MPI is a language-independent communications protocol used to program parallel computers. Both point-to-point and collective communication are supported. MPI "is a message-passing application programmer interface, together with protocol and semantic specifications for how its features must behave in any implementation." MPI's goals are high performance, scalability, and portability. MPI remains the dominant model used in high-performance computing today.

MPI is not sanctioned by any major standards body; nevertheless, it has become a de facto standard for communication among processes that model a parallel program running on a distributed memory system. Actual distributed memory supercomputers such as computer clusters often run such programs. The principal MPI-1 model has no shared memory concept, and MPI-2 has only a limited distributed shared memory concept. Nonetheless, MPI programs are regularly run on shared memory computers. Designing programs around the MPI model (contrary to explicit shared memory models) has advantages over NUMA architectures since MPI encourages memory locality.

Although MPI belongs in layers 5 and higher of the OSI Reference Model, implementations may cover most layers, with sockets and Transmission Control Protocol (TCP) used in the transport layer.

Most MPI implementations consist of a specific set of routines (i.e., an API) directly callable from C, C++, Fortran and any language able to interface with such libraries, including C#, Java or Python. The advantages of MPI over older message passing libraries are portability (because MPI has been implemented for almost every distributed memory architecture) and speed (because each implementation is in principle optimized for the hardware on which it runs).

MPI uses Language Independent Specifications (LIS) for calls and language bindings. The first MPI standard specified ANSI C and Fortran-77 bindings together with the LIS. The draft was presented at Supercomputing 1994 (November 1994) and finalized soon thereafter. About 128 functions constitute the MPI-1.3 standard which was released as the final end of the MPI-1 series in 2008.

At present, the standard has several popular versions: version 1.3 (commonly abbreviated MPI-1), which emphasizes message passing and has a static runtime environment, and MPI-2.2 (MPI-2), which includes new features such as parallel I/O, dynamic process management and remote memory operations. MPI-2's LIS specifies over 500 functions and provides language bindings for ANSI C, ANSI C++, and ANSI Fortran (Fortran90). Object interoperability was also added to allow easier mixed-language message passing programming. A side-effect of standardizing MPI-2, completed in 1996, was clarifying the MPI-1 standard, creating the MPI-1.2.

MPI-2 is mostly a superset of MPI-1, although some functions have been deprecated. MPI-1.3 programs still work under MPI implementations compliant with the MPI-2 standard.

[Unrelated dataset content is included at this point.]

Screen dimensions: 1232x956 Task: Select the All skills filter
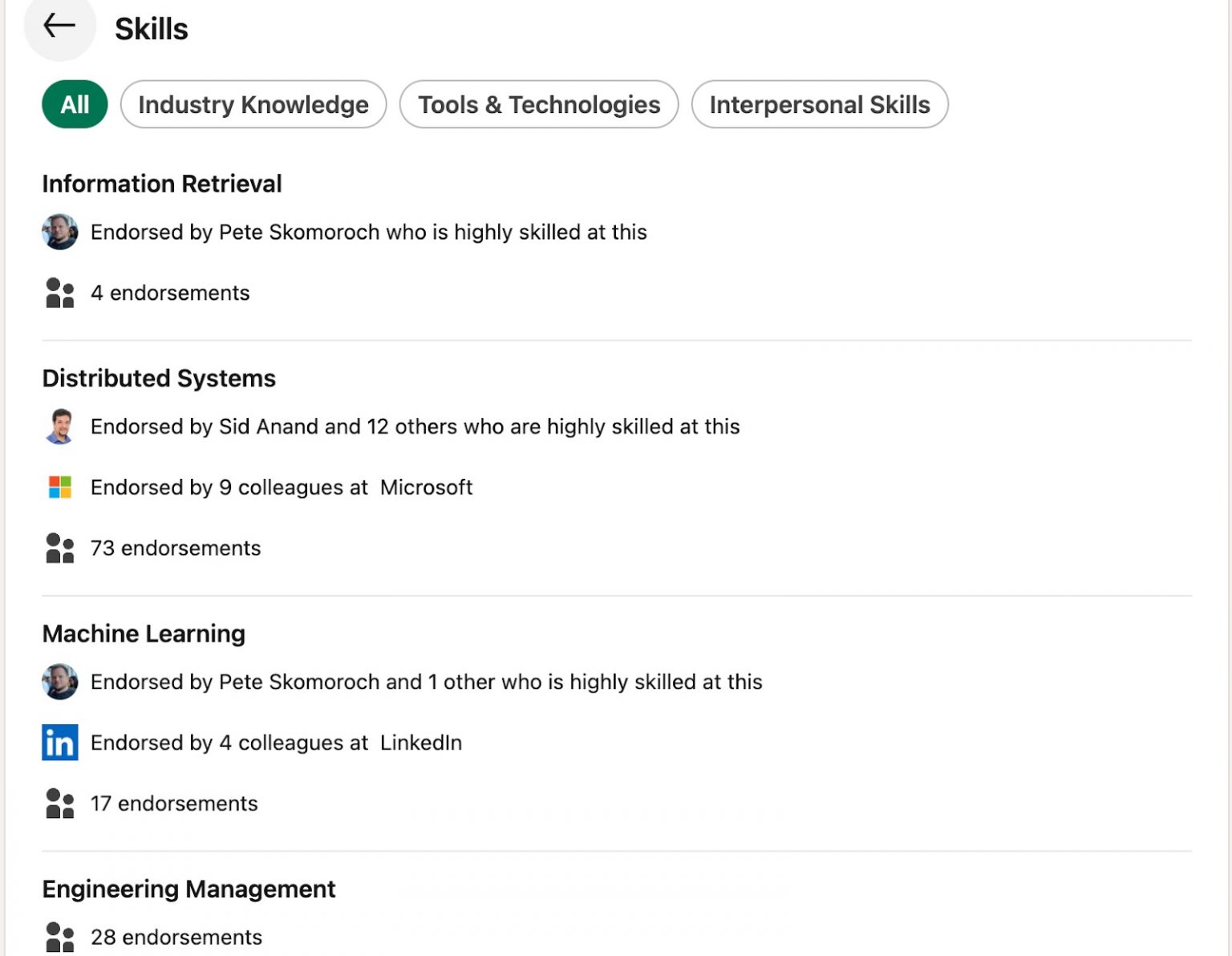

MPI is often compared with Parallel Virtual Machine (PVM), which is a popular distributed environment and message passing system developed in 1989, and which was one of the systems that motivated the need for standard parallel message passing. Threaded shared memory programming models (such as Pthreads and OpenMP) and message passing programming (MPI/PVM) can be considered as complementary programming approaches, and can occasionally be seen together in applications, e.g. in servers with multiple large shared-memory nodes.